Na segunda parte, Magalhães Godinho debruça-se sobre diversos historiadores
como Duarte Leite, Jaime Cortesão e Veiga Simões.
Em 1974, precisamente no ano da Revolução de Abril, A.H.
de Oliveira Marques publicou uma obra que a revisão bibliográfica não
pode esquecer, ou pôr de parte, um contributo estruturante, basilar e
indispensável; a Antologia de Historiografia Portuguesa. Este trabalho
aposta na apresentação de diversos historiadores portugueses, através da
pesquisa e publicação de excertos significativos dos seus textos. Essa recolha
não é aleatória e percorre cronologicamente momentos significativos do
pensamento historiográfico português, tal como os posteriores Ensaios de
Historiografia Portuguesa. As duas
obras possuem uma introdução comum, na qual Oliveira Marques lamenta a escassez
de trabalhos de História da Historiografia publicados em Portugal. O
primeiro trabalho referido é uma selecta, em dois volumes, de textos
considerados significativos de historiadores de várias épocas até ao dealbar do
século XX. Nas suas escolhas nota-se o respeito de Oliveira Marques pela
historicidade das práticas historiográficas que colige, eximindo-se a fazer
interpretações explícitas sobre os excertos transcritos. Nota-se que o
historiador salvaguarda a objectividade e identidade dos materiais
selecionados. Esta selecção não é aleatória e permite aos leitores potenciais
encetar novas investigações, estimulando-as.

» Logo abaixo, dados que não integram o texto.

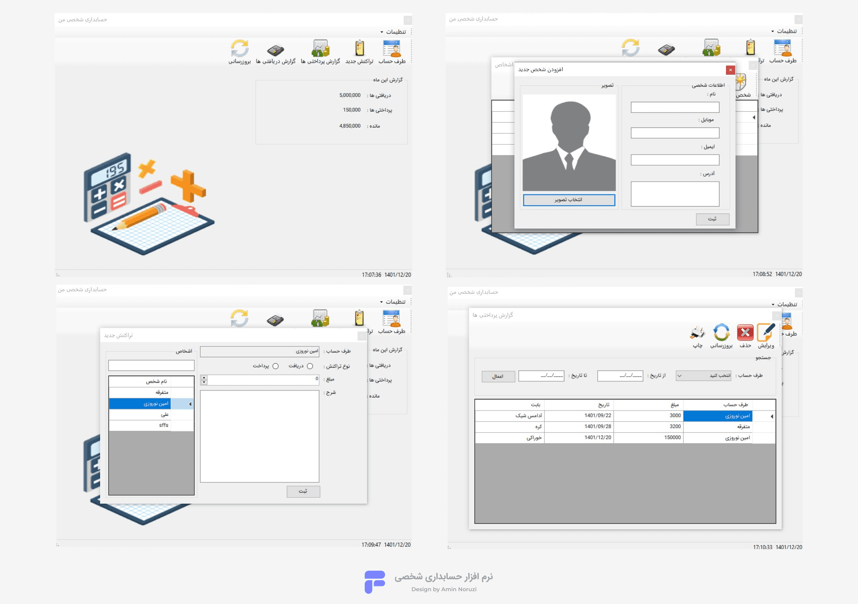858x604 pixels.
Task: Click the red Delete (حذف) icon
Action: (x=745, y=332)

No segundo trabalho citado, o
autor reúne estudos vários de história da historiografia escritos entre 1960 e 1985, nos quais prolonga o tipo de prática historiográfica que
acabámos de enunciar. Congrega, por exemplo, documentos sobre os primórdios da
Faculdade de Letras de Lisboa, o magistério de Vieira Almeida, a historiografia
regionalista na época do Abade de Baçal, entre outros temas, tais como uma
aproximação às biografias de Fernão Lopes, de Jaime Cortesão e António Sérgio, todas
indicadoras de uma linhagem metodológica e ideológica respeitada por Oliveira Marques,
seguidor de uma análise crítica e empírica de fontes, avesso a lucubrações e
especulações filosóficas abstractas. O esboço biográfico sobre Francisco Vieira
Almeida pretende conferir destaque a uma personalidade que foi alvo da
denunciada censura salazarista.
Em
1976, fortemente influenciado e
marcado pelo marxismo e pelo materialismo dialéctico, Joaquim Barradas
Carvalho publicou um estudo intitulado Da Crónica Histórica à História
Ciência. No ano de 1982, Daniel Sousa, publicou um
trabalho essencialmente filosófico, intitulado Teoria da História e do
Conhecimento Histórico. Trata-se de um texto que pretende distinguir as
várias acepções de Teoria da História, desde as que a identificam com a
reflexão sobre o conhecimento científico e seus limites, até às que a aparentam
com um exercício sobre o sentido da existência. No primeiro caso, ressalta-se o
processo de autonomização da História como ciência do espírito face às ciências
da natureza, prodigalizada na Alemanha na segunda metade do século XIX por autores
como Dilthey, Wildeband, Droysen ou Rickert. Quanto à abordagem especulativa,
Daniel Sousa confere bastante espaço ao marxismo e ao materialismo dialéctico.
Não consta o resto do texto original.